Start of Dataset entries
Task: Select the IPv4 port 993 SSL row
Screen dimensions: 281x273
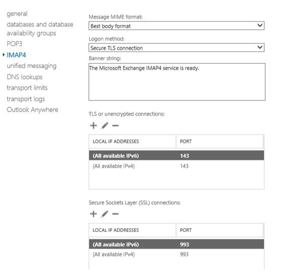Action: click(x=176, y=254)
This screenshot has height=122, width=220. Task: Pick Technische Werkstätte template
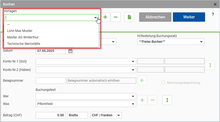pyautogui.click(x=24, y=44)
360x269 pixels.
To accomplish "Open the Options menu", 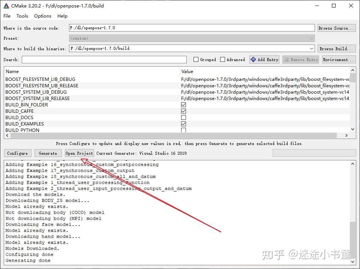I will (x=42, y=16).
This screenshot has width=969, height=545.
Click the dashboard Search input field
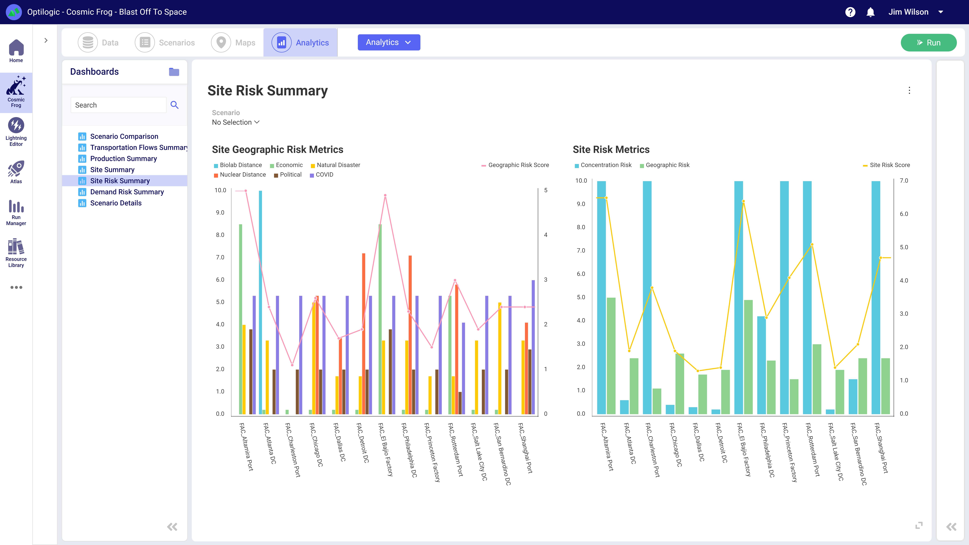click(x=118, y=105)
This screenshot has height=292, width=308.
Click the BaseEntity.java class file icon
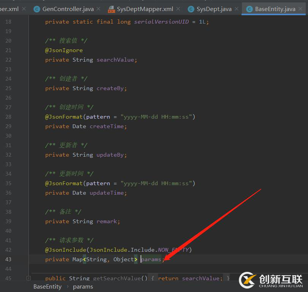click(250, 9)
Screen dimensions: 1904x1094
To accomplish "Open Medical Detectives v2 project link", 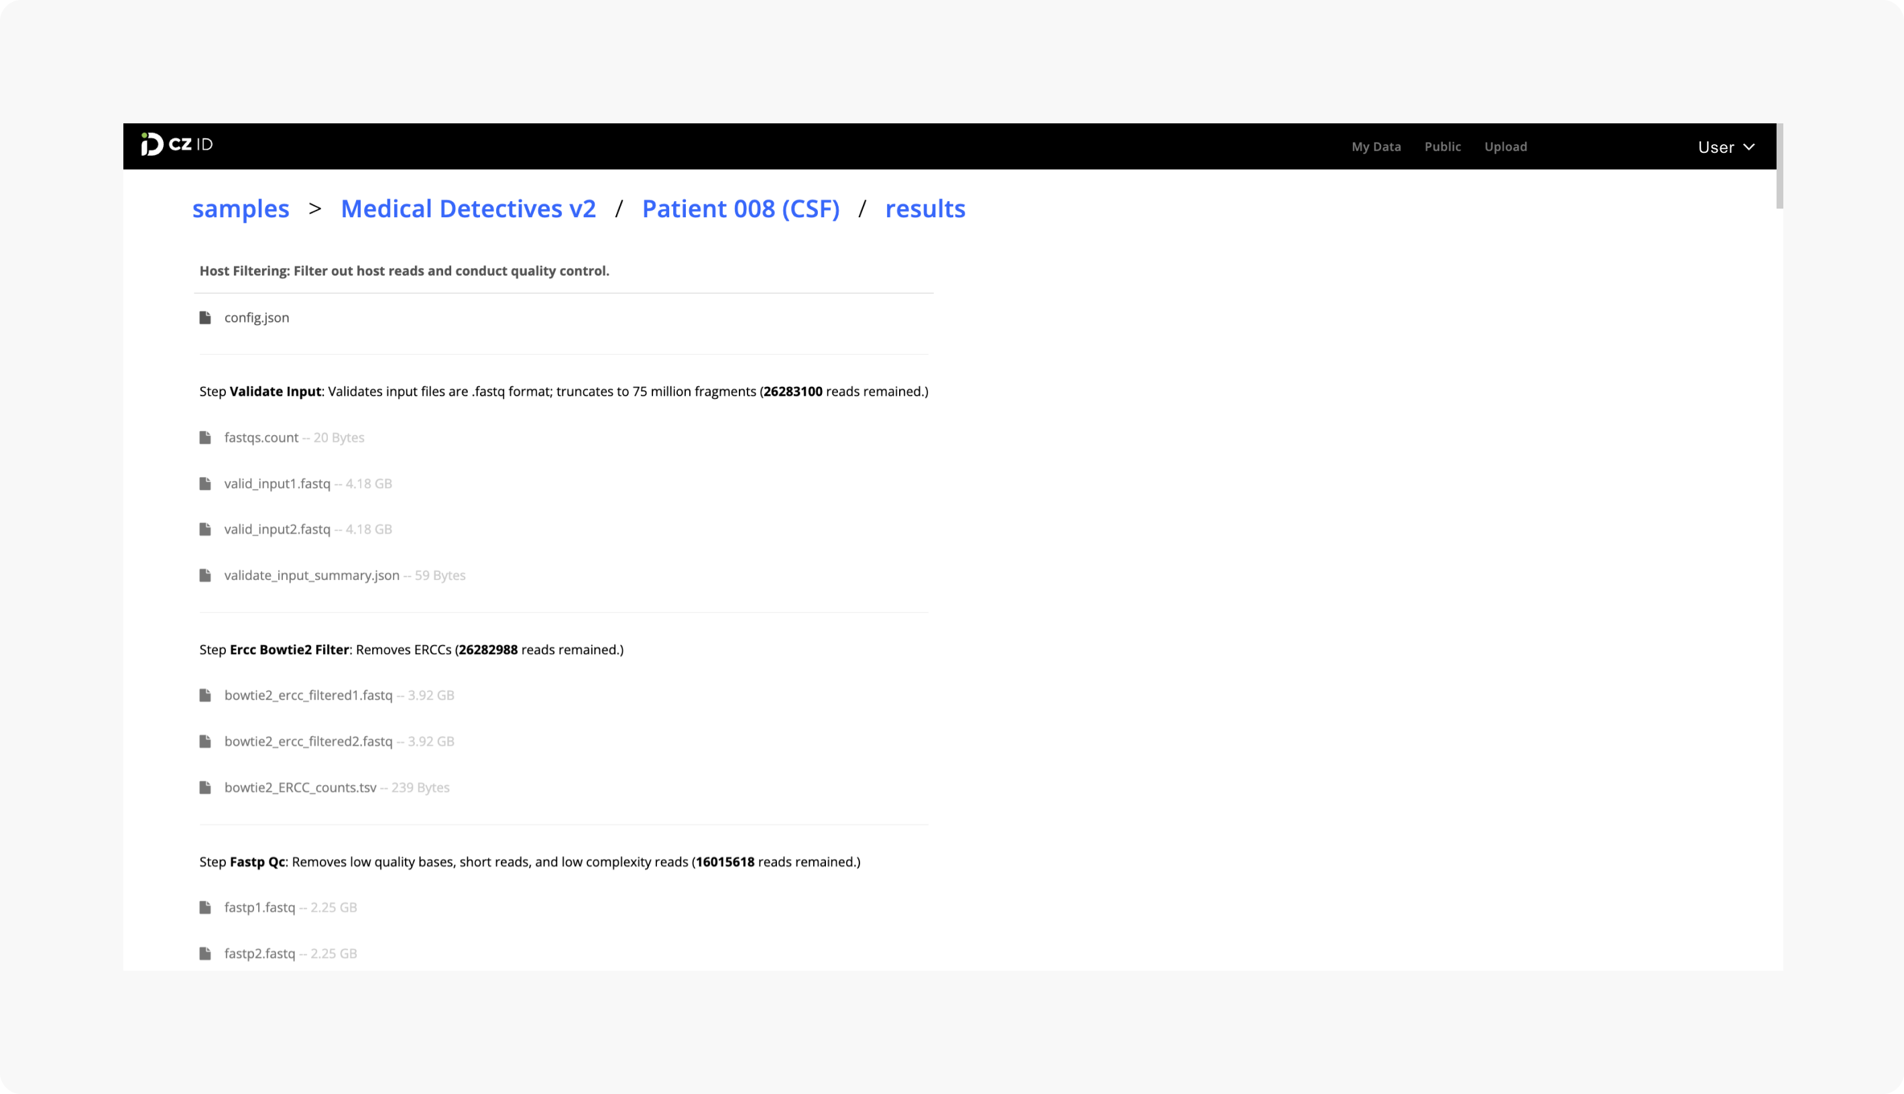I will click(468, 209).
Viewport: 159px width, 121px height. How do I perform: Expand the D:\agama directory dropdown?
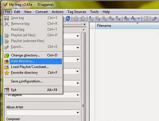coord(78,95)
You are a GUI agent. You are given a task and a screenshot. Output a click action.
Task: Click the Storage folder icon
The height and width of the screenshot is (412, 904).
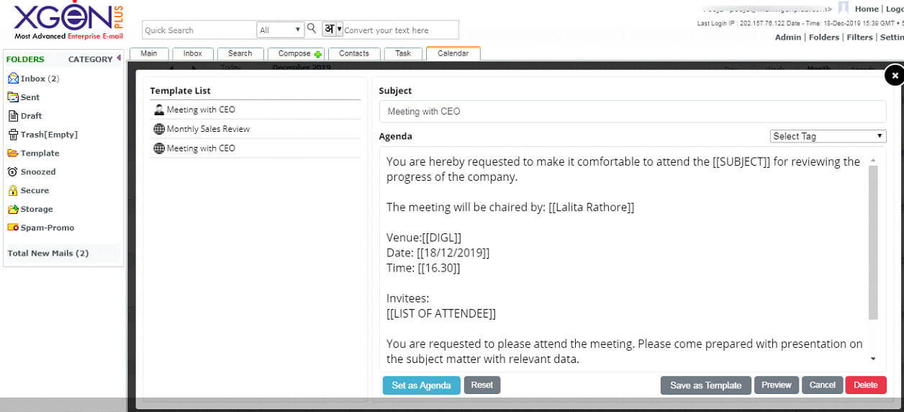pos(13,210)
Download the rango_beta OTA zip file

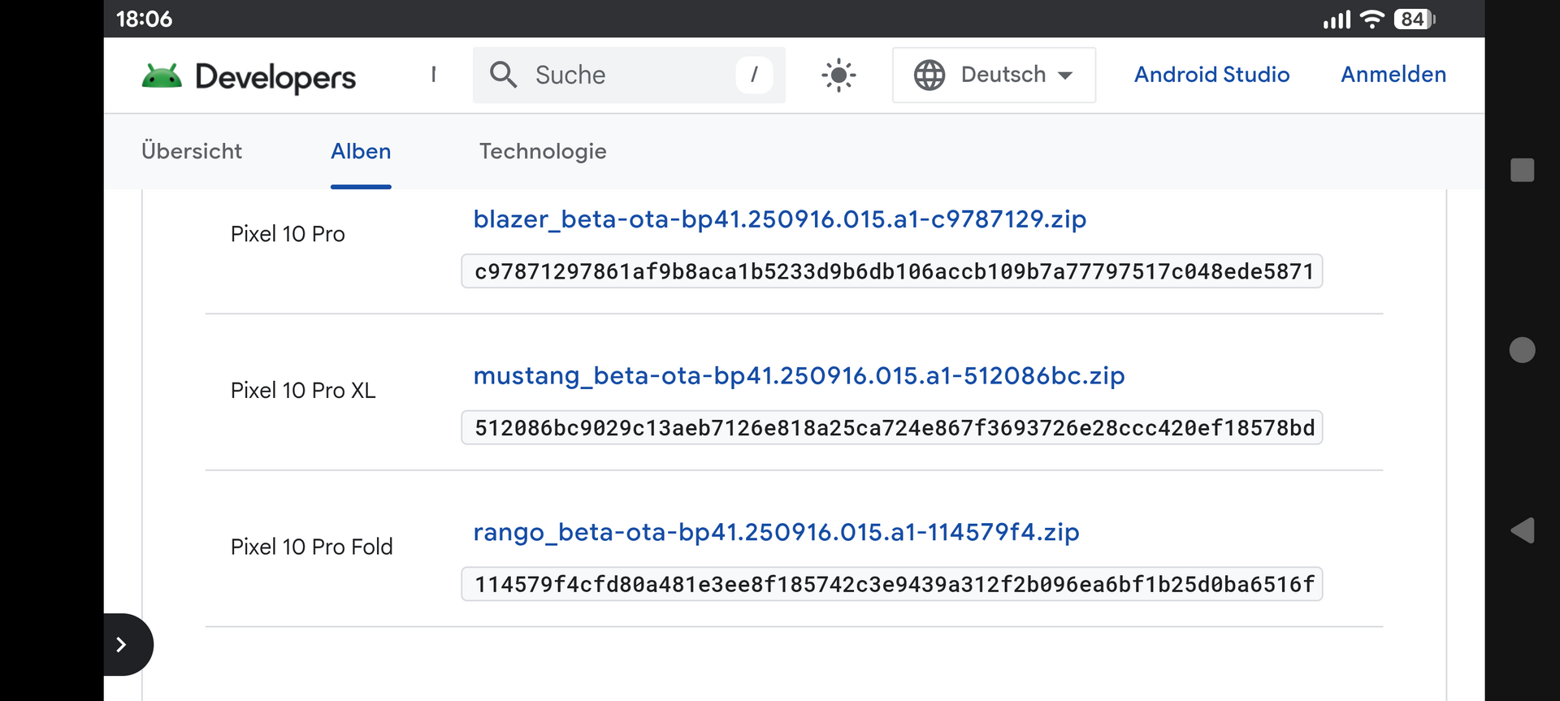776,533
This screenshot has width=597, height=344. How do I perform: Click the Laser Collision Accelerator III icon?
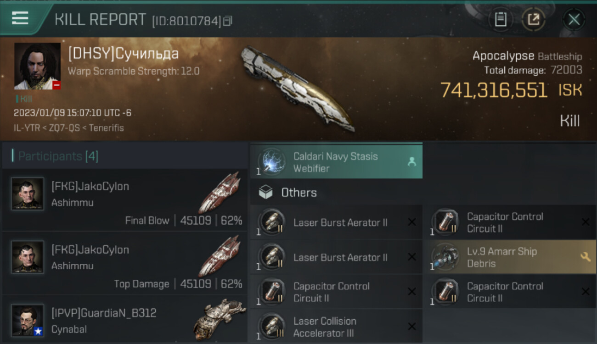pos(271,327)
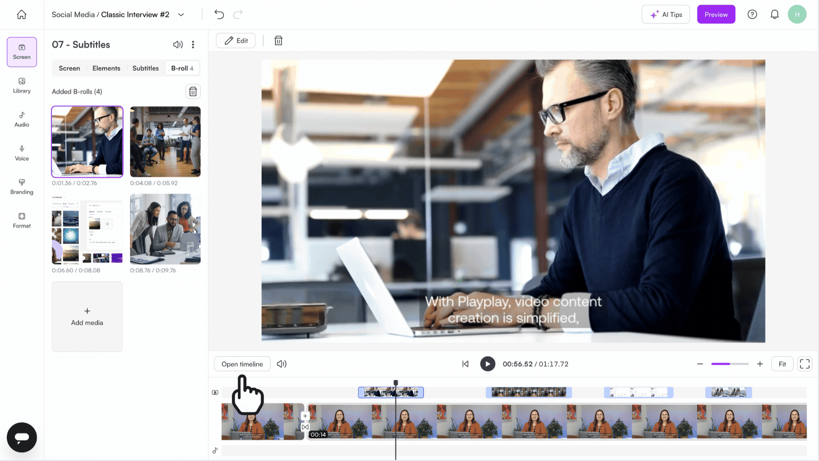Switch to the Subtitles tab
This screenshot has width=819, height=461.
tap(145, 68)
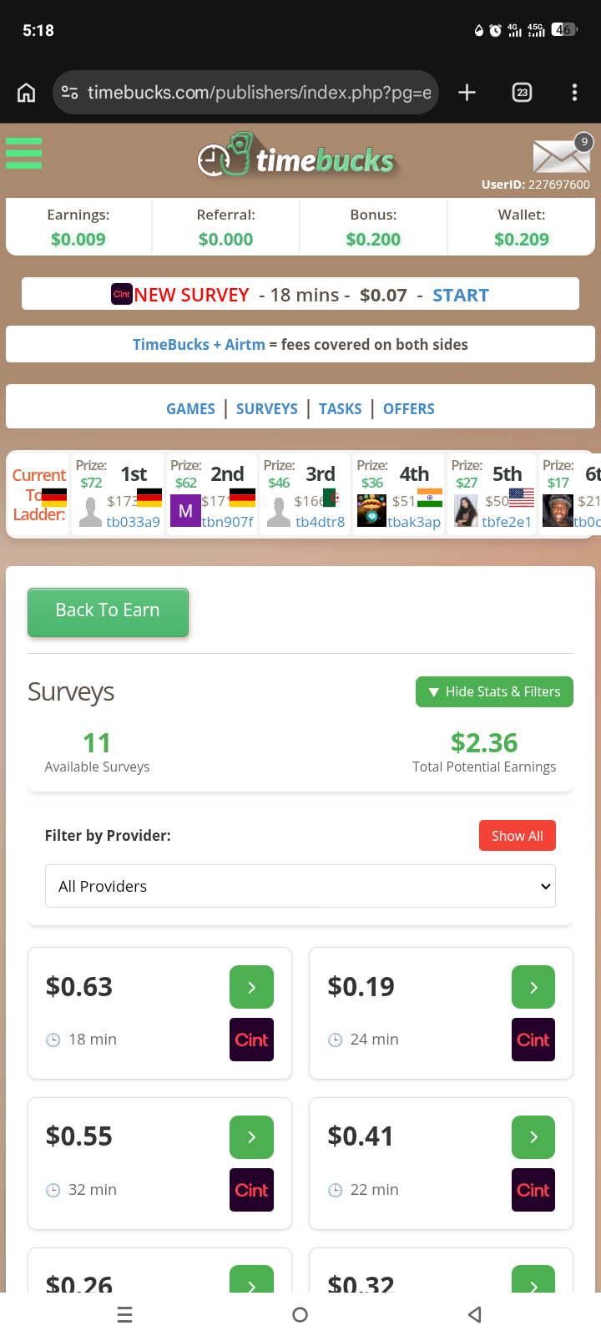Start the $0.19 survey with arrow
601x1336 pixels.
(x=533, y=987)
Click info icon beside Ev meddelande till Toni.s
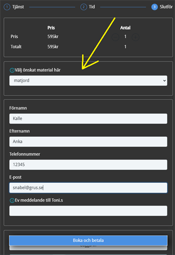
End of Dataset entries
### Given task
Reproduce the stored data entries word for word, starting with the line that contains "Viewport: 159px width, 121px" and running through the end of the entries. Leave the pictures out.

### Exercise solution
Viewport: 159px width, 121px height. How do I perform: Expand the D:\agama directory dropdown?
coord(78,95)
You are a GUI agent. You are given a task and a screenshot. Output a click action.
Task: Click the Storage folder icon
The height and width of the screenshot is (412, 904).
pos(13,210)
Download the rango_beta OTA zip file

776,533
This screenshot has width=597, height=344. How do I perform: Click the Laser Collision Accelerator III icon?
pos(271,327)
Switch to the Subtitles tab
This screenshot has width=819, height=461.
tap(145, 68)
Start the $0.19 survey with arrow
601x1336 pixels.
(x=533, y=987)
Click info icon beside Ev meddelande till Toni.s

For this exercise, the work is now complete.